Offenders under the age of 21 can use ignorance or mistaken belief as a defence, but only if the prostitute is of the opposite sex, and if the offender has no previous criminal convictions for sexual offences.
In the online vice scandal of 2012, a pimp called Tang Boon Thiew recruited around 20 escorts, one of whom was aged 17. Thiew’s defence was that he did not know her age, and he put her online as 18 as she had shown identification to confirm this. In reality, it was her older sister’s identity card. Thiew received a sentence of 58 months in jail and a S$90,000 fine.
Illegal activities surrounding prostitution in Singapore
The Singaporean government’s approach is pragmatic. Officially, it recognises that the sex industry exists and regulates it as far as is practicable to protect sex workers, their clients, and other vulnerable sectors like minors.
Even with legalised government brothels, it is currently illegal in Singapore to live on immoral earnings – the income from prostitution – maintain an unlicensed brothel and soliciting publicly. These criminal acts are listed in Part XI of the Women’s Charter.

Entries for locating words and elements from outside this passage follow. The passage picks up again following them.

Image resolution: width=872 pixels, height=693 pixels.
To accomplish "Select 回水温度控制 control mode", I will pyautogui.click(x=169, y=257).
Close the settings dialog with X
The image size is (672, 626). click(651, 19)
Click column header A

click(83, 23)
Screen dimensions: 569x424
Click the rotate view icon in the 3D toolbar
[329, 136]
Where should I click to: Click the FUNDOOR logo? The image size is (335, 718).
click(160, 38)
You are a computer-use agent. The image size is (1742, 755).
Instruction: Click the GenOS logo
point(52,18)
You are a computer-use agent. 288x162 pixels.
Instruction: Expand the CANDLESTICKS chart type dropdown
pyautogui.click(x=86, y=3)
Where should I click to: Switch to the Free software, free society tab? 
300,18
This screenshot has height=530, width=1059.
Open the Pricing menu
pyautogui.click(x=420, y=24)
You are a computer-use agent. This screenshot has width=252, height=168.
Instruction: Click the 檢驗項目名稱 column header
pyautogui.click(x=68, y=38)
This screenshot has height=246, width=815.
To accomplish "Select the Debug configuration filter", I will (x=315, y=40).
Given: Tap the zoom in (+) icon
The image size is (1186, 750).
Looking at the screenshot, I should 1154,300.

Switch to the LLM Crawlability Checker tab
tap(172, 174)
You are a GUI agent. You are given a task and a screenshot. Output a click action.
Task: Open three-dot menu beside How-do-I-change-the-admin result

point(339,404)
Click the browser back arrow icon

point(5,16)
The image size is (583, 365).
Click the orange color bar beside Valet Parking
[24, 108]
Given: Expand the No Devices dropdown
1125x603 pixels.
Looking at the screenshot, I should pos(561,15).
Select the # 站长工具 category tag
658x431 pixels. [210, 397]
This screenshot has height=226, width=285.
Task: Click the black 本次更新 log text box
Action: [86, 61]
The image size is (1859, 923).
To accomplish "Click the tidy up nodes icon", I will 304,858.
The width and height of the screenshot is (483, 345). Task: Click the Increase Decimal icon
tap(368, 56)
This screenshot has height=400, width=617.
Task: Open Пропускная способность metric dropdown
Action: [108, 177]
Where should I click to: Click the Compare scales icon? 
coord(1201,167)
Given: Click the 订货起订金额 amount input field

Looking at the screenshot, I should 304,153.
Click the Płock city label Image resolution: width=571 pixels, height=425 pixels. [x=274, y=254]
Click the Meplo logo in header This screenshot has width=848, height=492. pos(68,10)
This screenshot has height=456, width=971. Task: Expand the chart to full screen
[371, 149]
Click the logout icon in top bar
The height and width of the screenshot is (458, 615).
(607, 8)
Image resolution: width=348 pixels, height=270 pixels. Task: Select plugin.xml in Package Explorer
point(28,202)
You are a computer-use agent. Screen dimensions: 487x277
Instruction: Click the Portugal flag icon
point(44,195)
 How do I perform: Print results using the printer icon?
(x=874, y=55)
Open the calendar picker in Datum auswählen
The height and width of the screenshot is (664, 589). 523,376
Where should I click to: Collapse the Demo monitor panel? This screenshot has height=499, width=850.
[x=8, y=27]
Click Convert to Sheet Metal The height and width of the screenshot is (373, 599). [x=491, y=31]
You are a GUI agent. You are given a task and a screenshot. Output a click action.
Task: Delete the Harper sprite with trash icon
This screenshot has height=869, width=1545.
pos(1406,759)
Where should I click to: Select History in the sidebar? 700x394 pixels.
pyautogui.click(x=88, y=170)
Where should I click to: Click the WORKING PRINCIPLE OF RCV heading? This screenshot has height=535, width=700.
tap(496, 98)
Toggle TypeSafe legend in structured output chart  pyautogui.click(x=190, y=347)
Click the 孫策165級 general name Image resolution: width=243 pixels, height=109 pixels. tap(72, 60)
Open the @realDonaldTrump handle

Pimping means living on the earnings from the prostitution of another person. This is illegal in Singapore.
A pimp who lives wholly or in part on the proceeds of prostitution can be fined up to S$10,000, and there is a possible jail sentence of up to five years.
Pimps can be prosecuted under Section 372 of the Penal Code for using minors to sell sexual services. For the purposes of this section, minors are defined as those under the age of 21.
Soliciting by prostitutes is an offence under Section 19 of the Miscellaneous Offences (Public Order and Nuisance) Act. A first offence has a maximum fine of S$1,000; subsequent convictions carry an increased fine of $2,000 and a possibility of six months in prison.
A further offence is plying trade publicly, which is a criminal act under Section 294(a) of the Penal Code, even in a red-light district, attracting a maximum term in prison of three months and/or a fine.
Running an unlicensed brothel carries a maximum fine of S$10,000 and up to five years in prison.
Advertising prostitution online
The internet has made new ways of plying illegal prostitution easier and more accessible. In trying to control this, in 2016, the government added a new clause to the Women’s Charter.
Section 146A states that it is a criminal act to operate or maintain a remote communication service like a website that offers or facilitates the provision by a woman or girl of sexual services for payment or reward or that organises or manages the provision of such services.
But there’s always a way around new legislation, such as hosting a website outside Singapore.
However, a more recent subsection to Section 146 adds, “Any person who knowingly solicits, receives or agrees to receive any gratification as an inducement or reward for providing any service, and who by providing that service does or will aid the prostitution of another person (being a woman or girl), shall be guilty of an offence…”.
The Singaporean government is determined to stay ahead of the advanced disguise the internet offers prostitution with this new, sweeping catch-all addition to the legislation.
Final thoughts on prostitution in Singapore
Singapore is always considered a conservative, almost prudish city, so it’s a bit of a paradox that there is a licensed and legal sex trade here. The government has taken the view that regulation is better than criminalisation which would drive the trade underground.
The concept of licensing is to avoid the worst excesses of gangs, criminal involvement, the exploitation of minors and public health problems. However, the government plays a constant game of cat and mouse trying to regulate the sex trade.
The landscape concerning prostitution is complex, and lawyers are frequently involved in separating criminal activity from non-criminal in Singapore.